◆ Task instructions ◆
Below are records with pictures. Reproduce exactly the lines from the line with "You are a computer-use agent. Screen" to the line with "Click the Help Text info icon", inclusive, and leave each picture out.

◆ Material for the task ◆
○ ○ ○ ○ ○ ○ ○

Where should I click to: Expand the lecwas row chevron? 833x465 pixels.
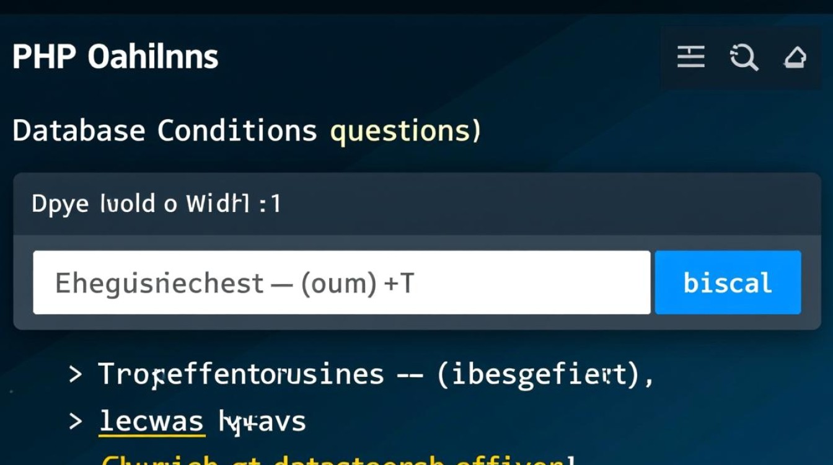[76, 422]
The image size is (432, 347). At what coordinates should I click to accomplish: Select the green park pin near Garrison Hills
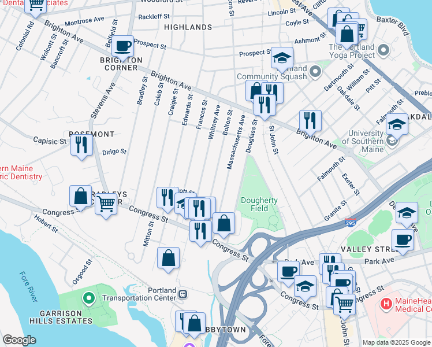click(x=89, y=299)
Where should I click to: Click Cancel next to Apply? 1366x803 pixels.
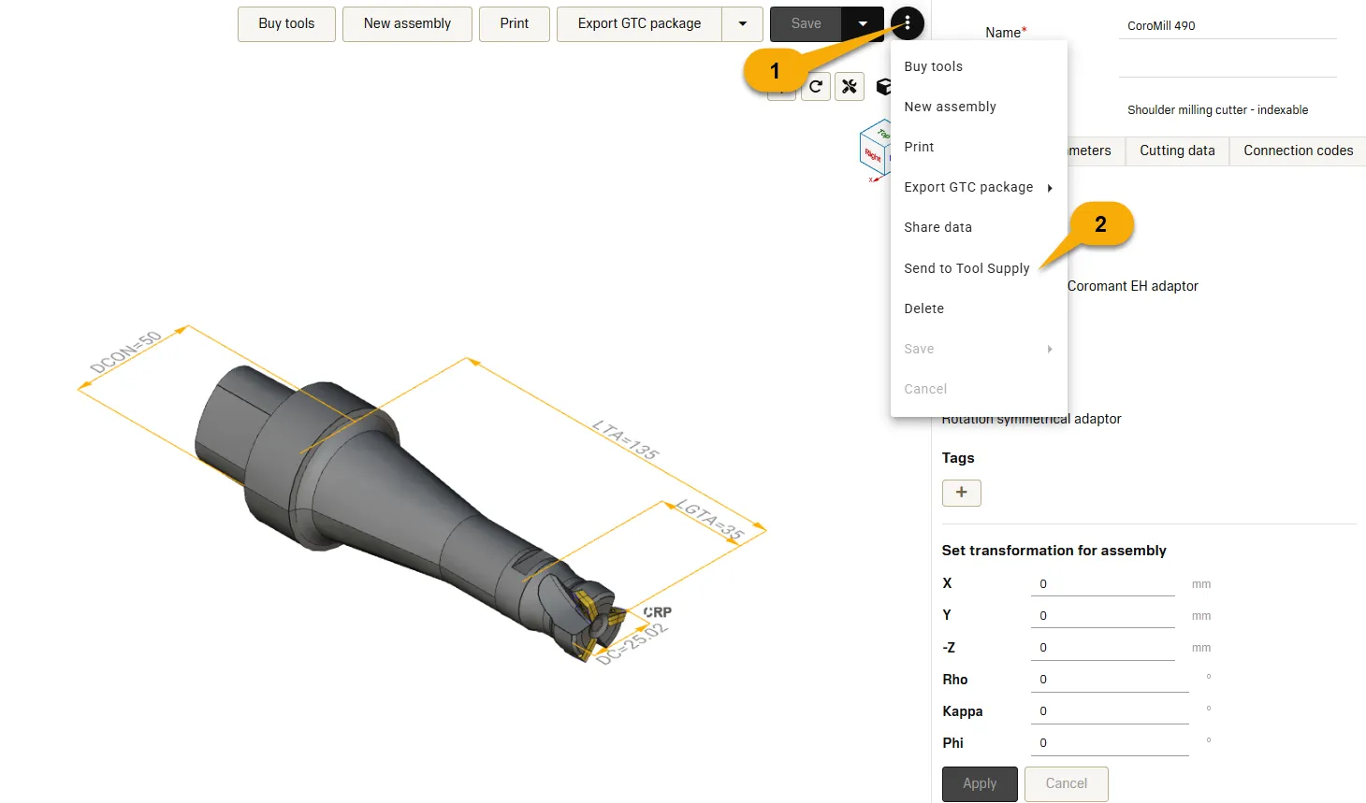[1066, 783]
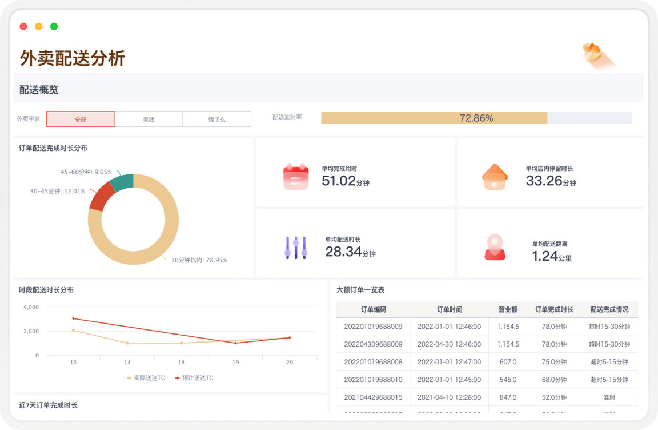Toggle the 预计送达TC legend series

(x=194, y=378)
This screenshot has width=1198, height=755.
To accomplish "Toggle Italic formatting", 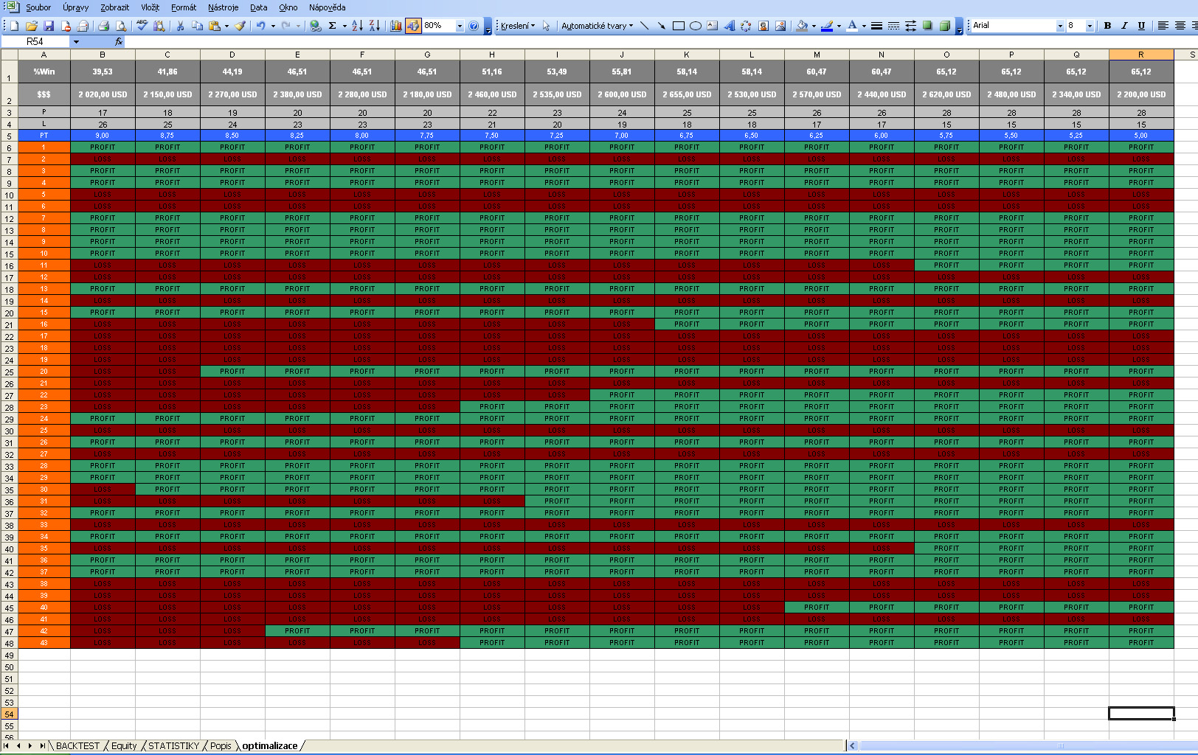I will (1124, 26).
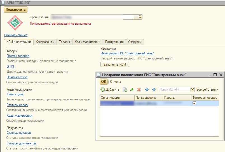The image size is (225, 152).
Task: Click the magnifier icon beside Организация field
Action: point(140,17)
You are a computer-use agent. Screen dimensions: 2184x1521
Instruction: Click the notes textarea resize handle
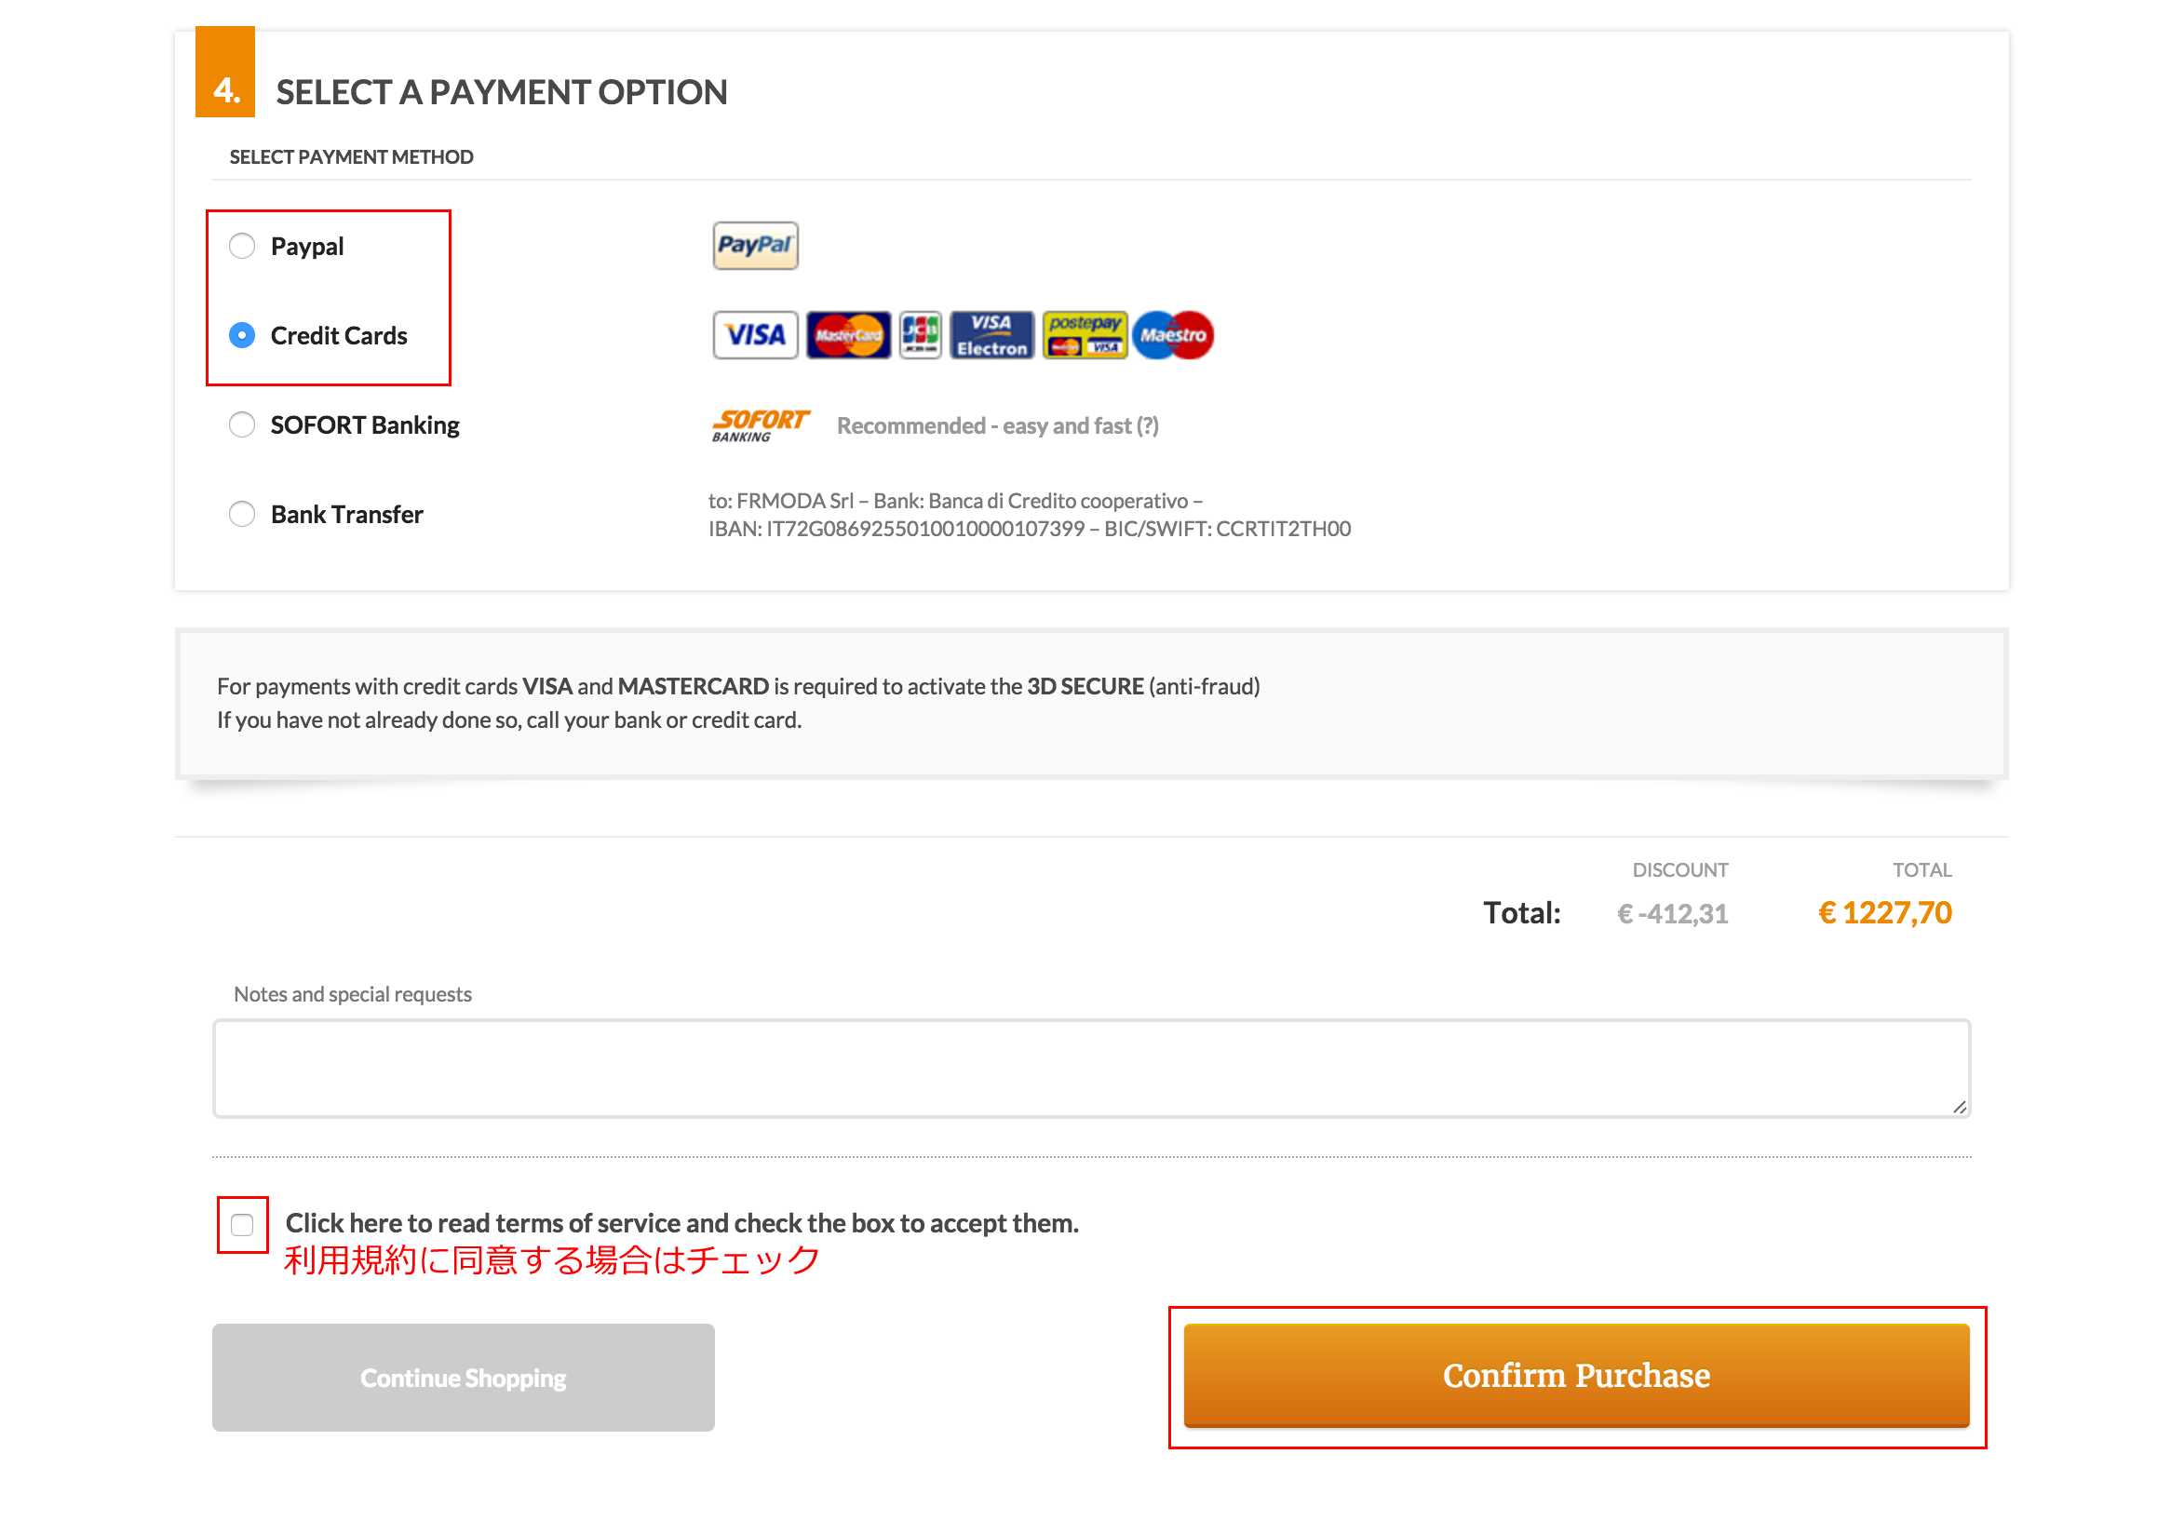pyautogui.click(x=1960, y=1106)
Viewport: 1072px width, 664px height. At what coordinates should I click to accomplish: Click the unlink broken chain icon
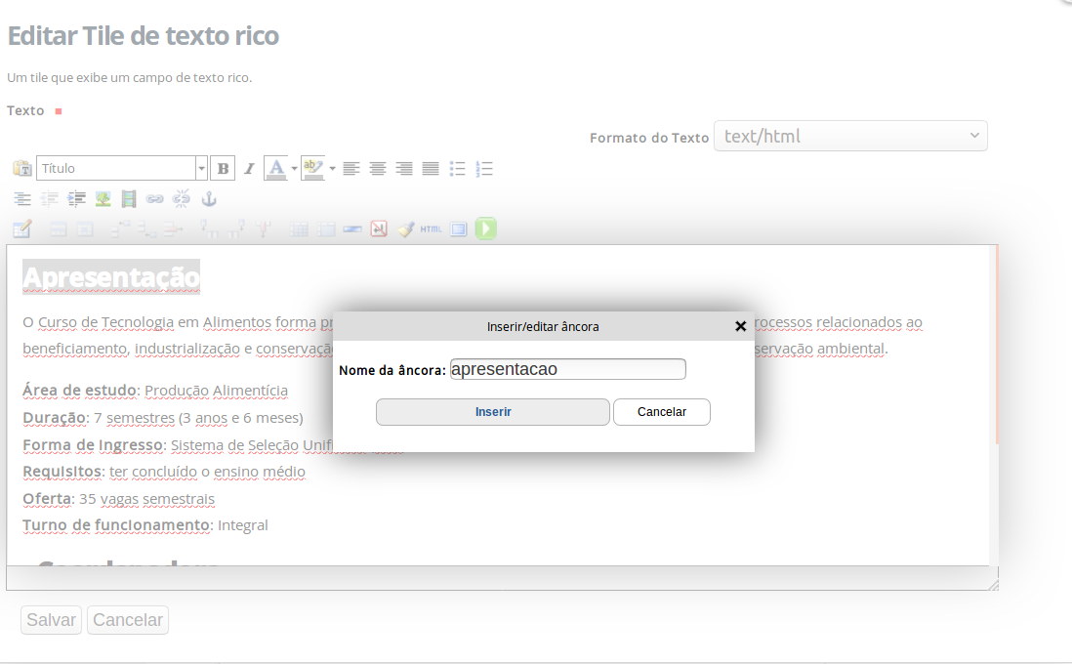coord(182,199)
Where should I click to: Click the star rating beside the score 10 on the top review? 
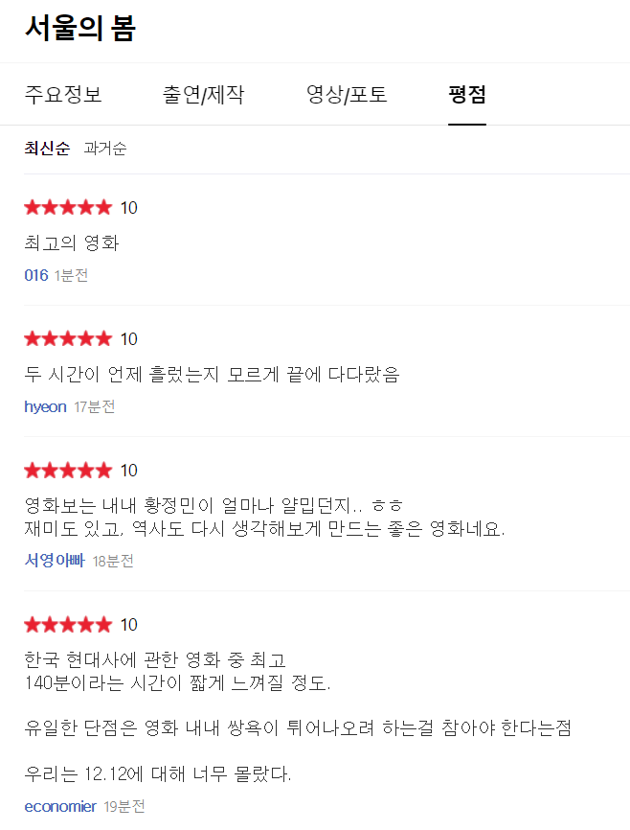[67, 207]
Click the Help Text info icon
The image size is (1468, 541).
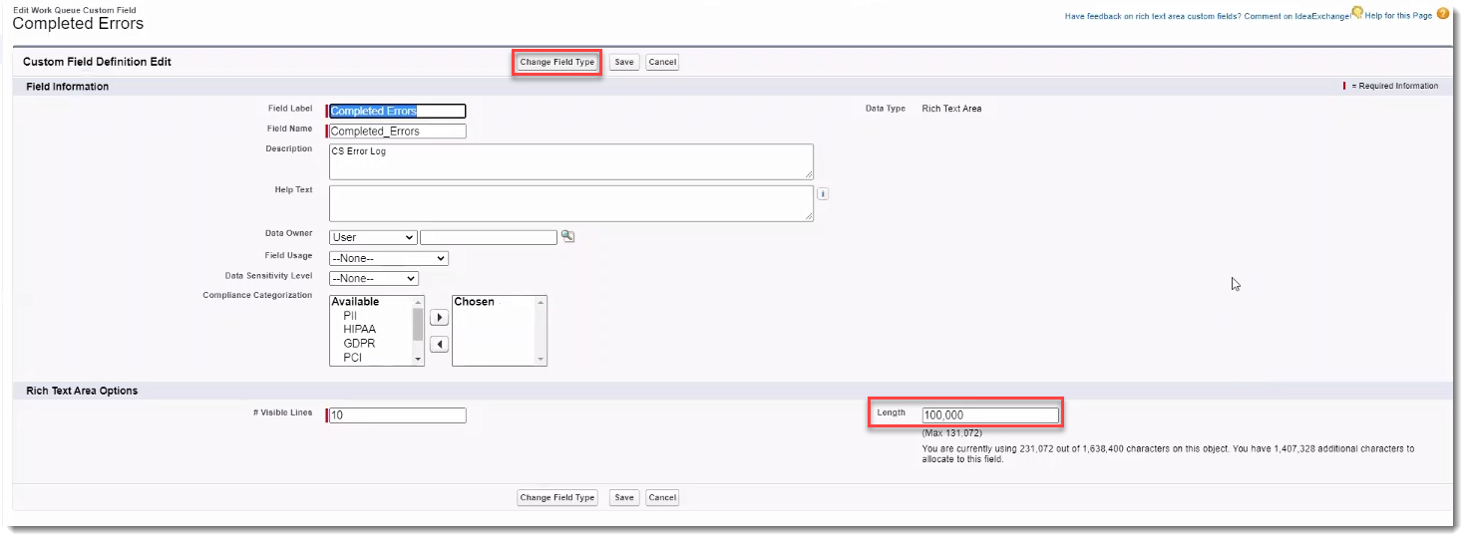point(823,194)
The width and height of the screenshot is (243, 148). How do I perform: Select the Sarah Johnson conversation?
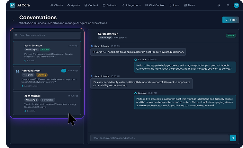[47, 53]
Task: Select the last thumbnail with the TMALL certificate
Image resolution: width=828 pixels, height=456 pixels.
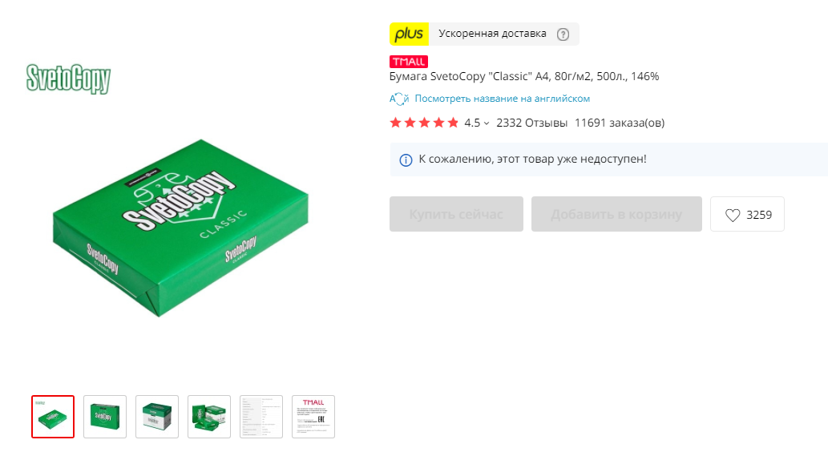Action: (x=313, y=417)
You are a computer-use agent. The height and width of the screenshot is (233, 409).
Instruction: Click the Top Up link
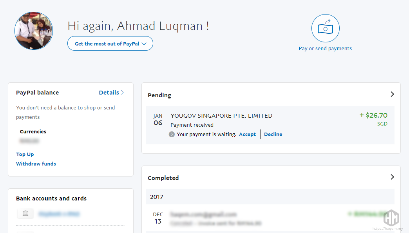pyautogui.click(x=25, y=154)
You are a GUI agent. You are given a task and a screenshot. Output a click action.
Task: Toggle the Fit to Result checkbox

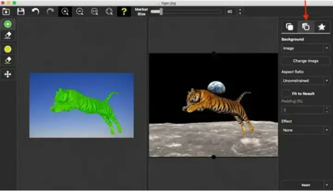point(286,94)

○ ○ ○ ○ ○ ○ ○

◆ Task solution ◆
You are a computer-use agent. Screen dimensions: 2184x1521
Instruction: Click the notes textarea resize handle
pyautogui.click(x=1960, y=1106)
Viewport: 1072px width, 664px height. At what coordinates should I click to accomplish: Click the unlink broken chain icon
coord(182,199)
Where should I click to: Click the star rating beside the score 10 on the top review? 
[67, 207]
Click the Help Text info icon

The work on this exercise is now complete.